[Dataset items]
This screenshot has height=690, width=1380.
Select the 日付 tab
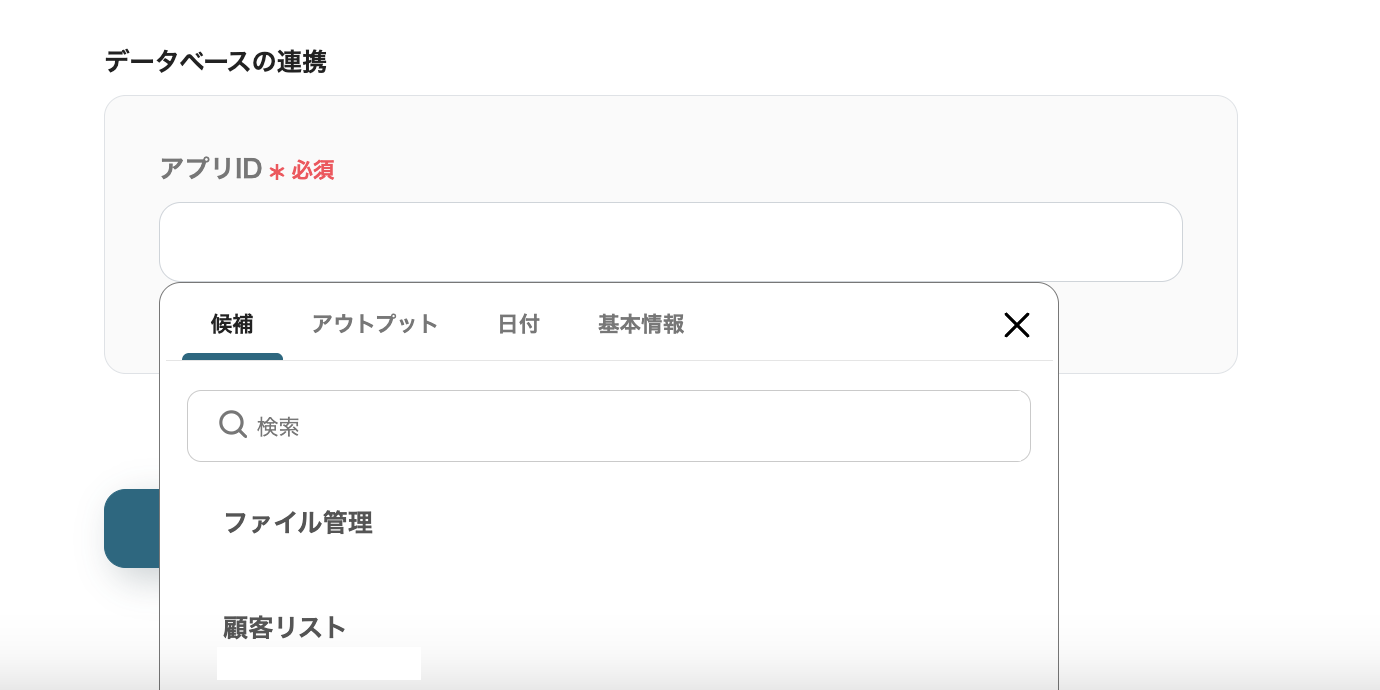(518, 325)
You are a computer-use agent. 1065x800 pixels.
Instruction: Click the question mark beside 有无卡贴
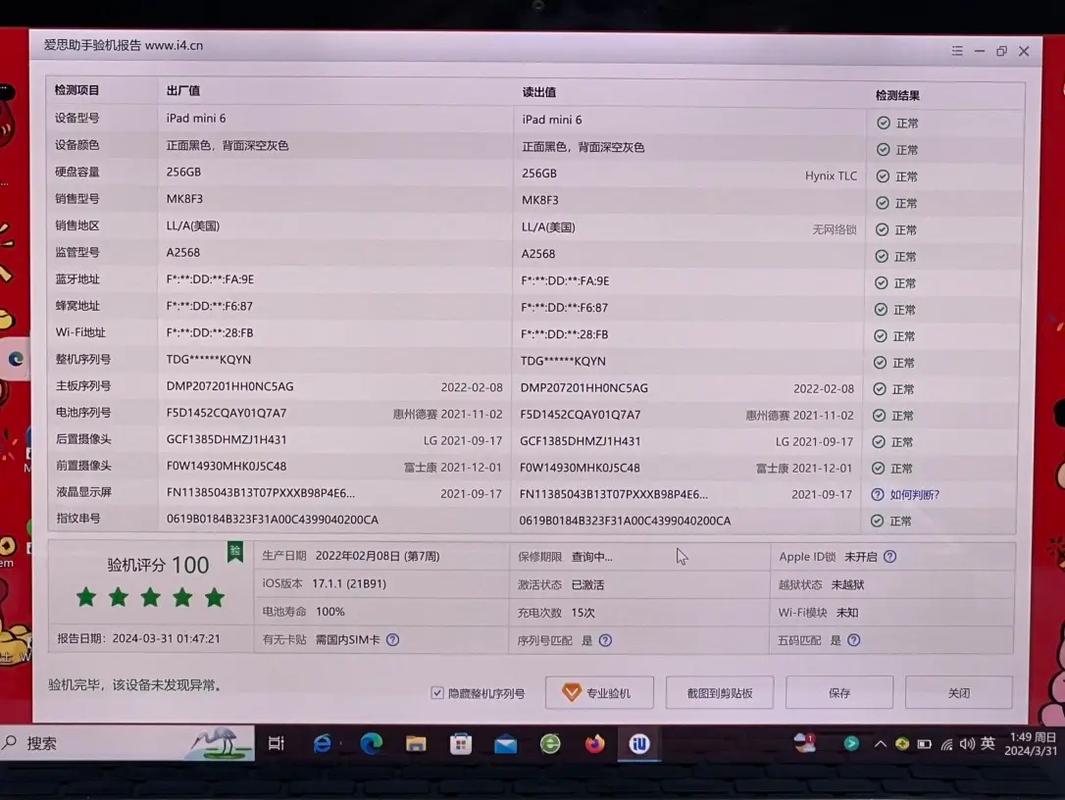click(393, 638)
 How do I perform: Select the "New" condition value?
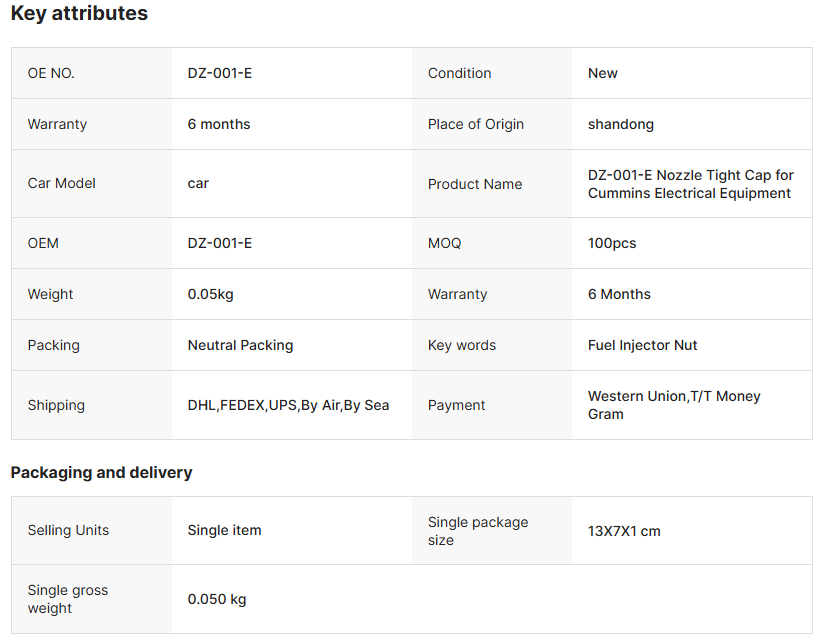[603, 73]
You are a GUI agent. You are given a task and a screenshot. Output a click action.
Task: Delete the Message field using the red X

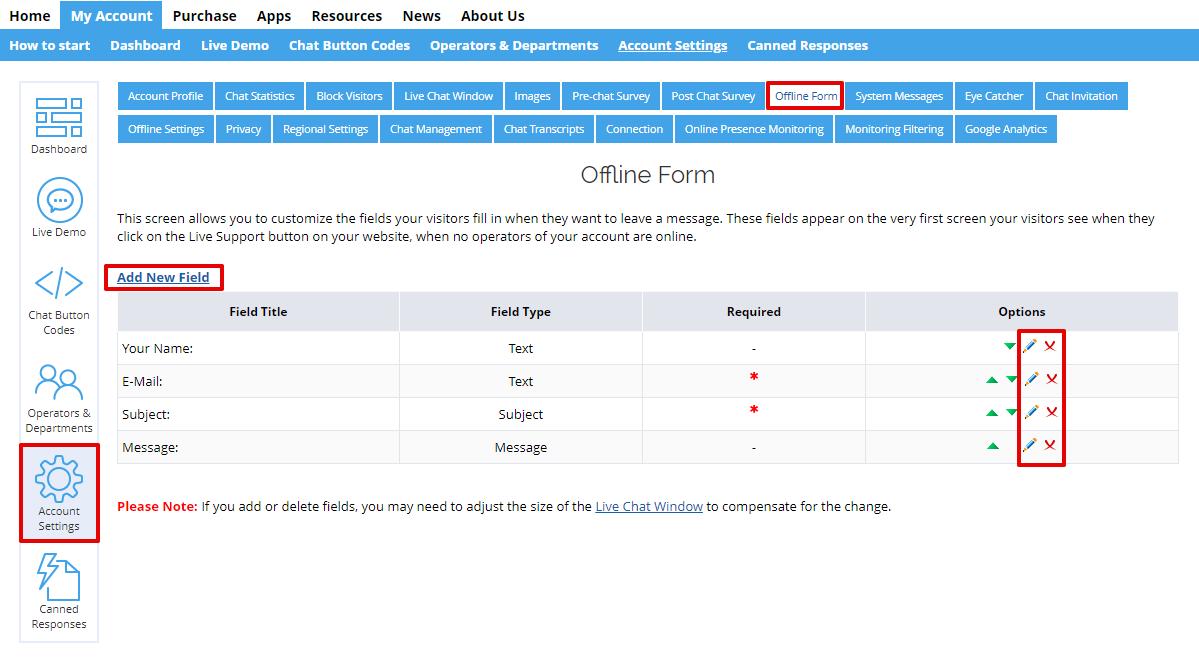click(1051, 446)
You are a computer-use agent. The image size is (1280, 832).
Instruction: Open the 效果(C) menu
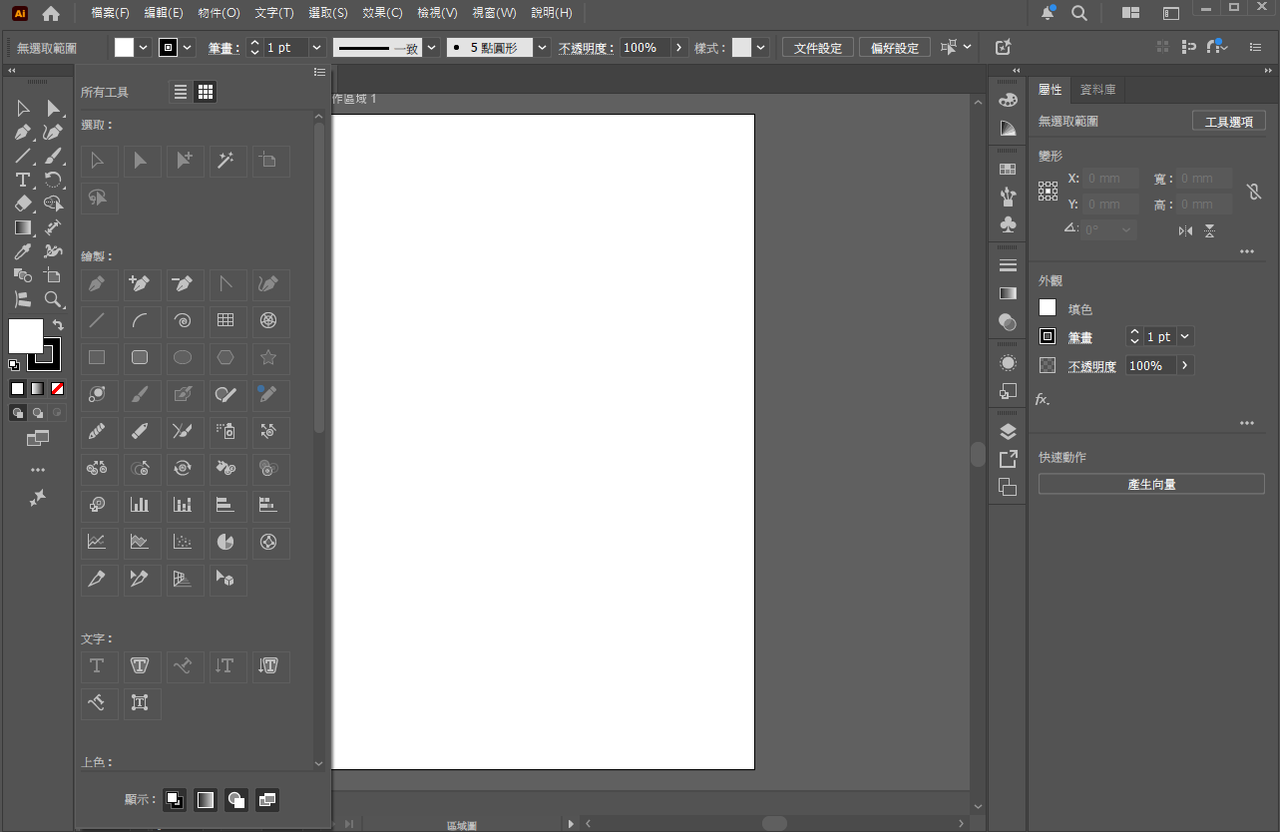coord(382,13)
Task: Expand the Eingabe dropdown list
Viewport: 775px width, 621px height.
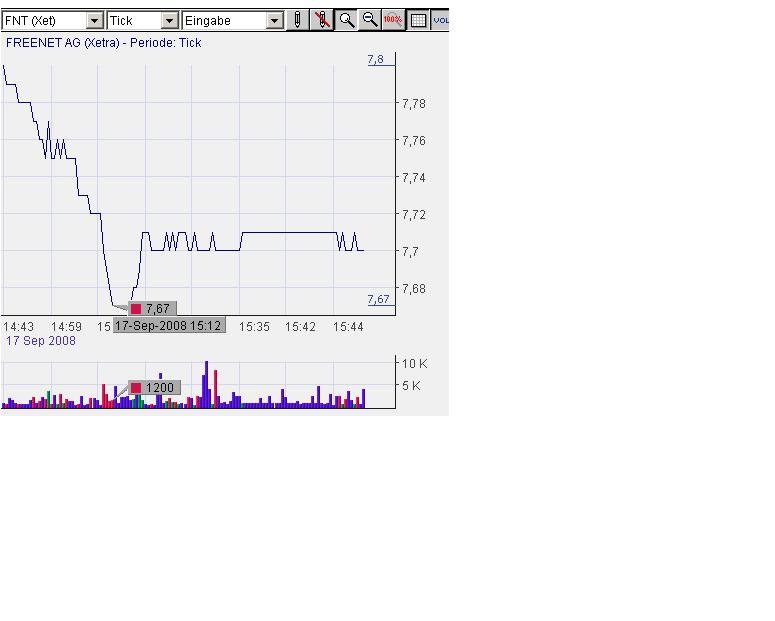Action: pos(275,21)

**Instructions for the task:**
Reproduce the lines of the data that run from the one containing "You are a GUI" to the final line, both included, exactly as they appear and without the pictures.

**Result of the exercise:**
You are a GUI agent. You are given a task and a screenshot. Output a click action.
Task: Delete the Message field using the red X

click(1051, 446)
You are a computer-use agent. The image size is (1280, 832).
Instruction: Open the 效果(C) menu
coord(382,13)
Task: Expand the Eingabe dropdown list
Viewport: 775px width, 621px height.
Action: pos(275,21)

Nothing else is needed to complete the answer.